The role of this special witness can only be offered to co-defendants in certain crimes committed by organized gangs or criminal groups. These include common or aggravated manslaughter, illegal production or trade of explosives or fissionable (nuclear) materials, weapons and narcotics, causing of disasters in land, air or water traffic, taking hostages for
money, armed robbery, and participation in a gang.

The leader of a gang or the actual perpetrator of a killing cannot become a key witness subject to immunity from prosecution. In the case of the gang of "Gruby," the witness began his cooperation by claiming that the robbery of a German truck transporting clothing from Odessa to Berlin was faked, and the driver was an accomplice.
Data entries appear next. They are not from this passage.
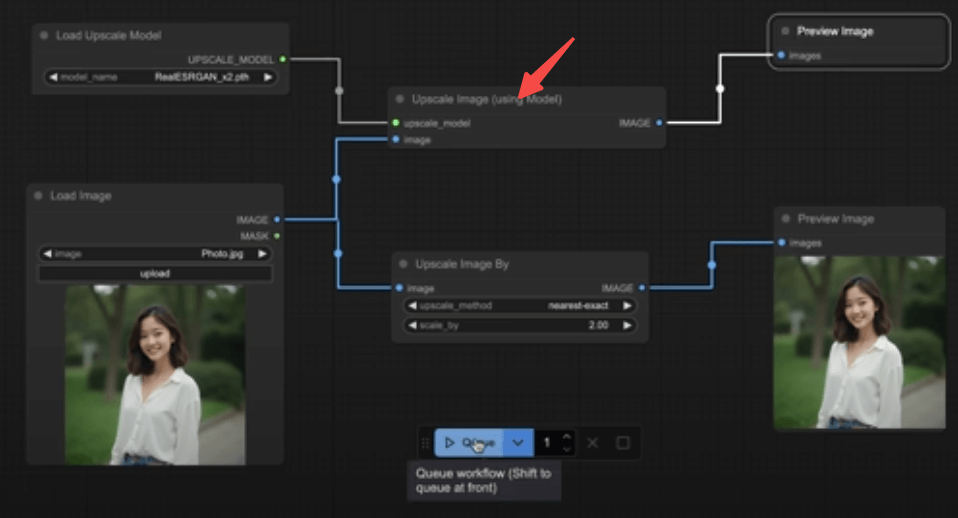Screen dimensions: 958x518
Task: Click the square clear-queue icon
Action: [x=622, y=442]
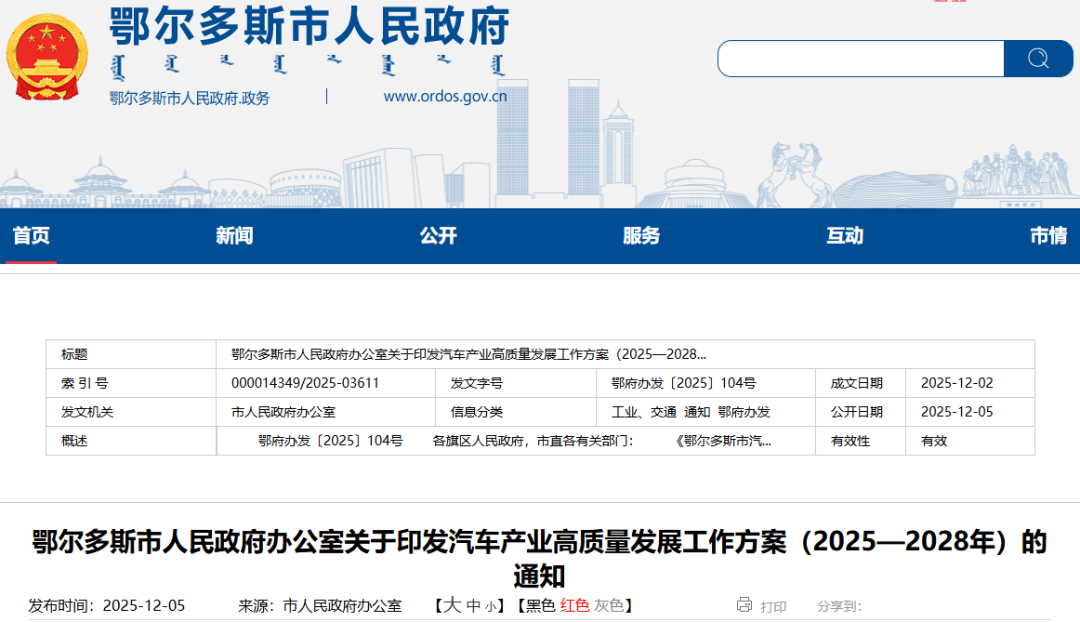The height and width of the screenshot is (622, 1080).
Task: Click the printer icon next to 打印
Action: 745,606
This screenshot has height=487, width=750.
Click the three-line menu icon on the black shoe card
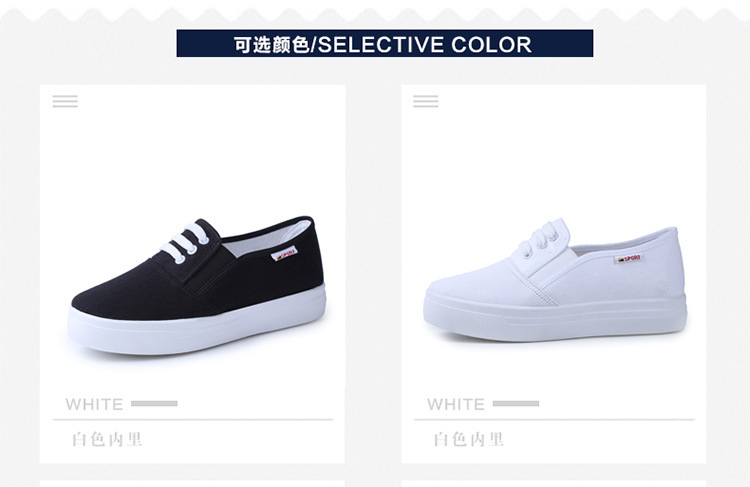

When one of the perpetrators was arrested, he in turn disclosed the location of the loot and implicated his accomplices in over a dozen other robberies.

"I am not sorry I'm not handling this case," said Judge Barbara Piwnik, who has frequently presided over proceedings against well-known Polish gangsters and believes it may take time to iron out the bugs in the program. "Adopting institutions from other legal cultures is always problematic." She notes problems have occurred in earlier cases where charges were based on anonymous testimony by witnesses whose identity was not even known to the defendants. One such case, concerning an arms robbery in a military unit, was returned to a Warsaw court after the Supreme Court ruled the rights of the accused were violated.

But both Piwnik and Siemaszko believe the program should be given a chance to work. "We are dealing with an experiment; the institution of crown's witness was introduced by lex specialis (special law) for three years," Piwnik says. "I hope that during this period we will have enough experience to allow the legislators decide either to recall the institution or to introduce it into the penal code." But she also noted time is running out: the experimental period began Sept. 1, 1998, and this month's case is the first to make use of the program.

On the other hand, police are gaining experience in handling such witnesses. "There are already over a dozen of gangsters under arrest thanks to testimony from key witnesses," says the spokesman of the National Police Headquarters, Pawe³ Biedziak. "We have also prevented other crimes, including paid assassinations. For zl.2.5 million we are `buying' something priceless: safety. And we are also protecting those people who could become victims of revenge by the gangsters."

Most of the program's funding goes to protect the key witnesses and their families. The police officers responsible for this were trained in the United States and Italy, where they learned procedures for transporting witnesses to court and other safety rules. The program also provides for new identities for witnesses to protect them from their former colleagues in crime, and even re-location to foreign countries. "At this point we have not yet entered what I call the social phase, including the purchase of homes or help in changing occupations or arranging trips abroad or plastic surgery," Biedziak says.

So far about a dozen criminals have accepted offers from the public prosecutor's office and are under police protection, with their families. Poland is negotiating with several countries that could provide refuge to criminals who join the witness immunity program on a reciprocal basis."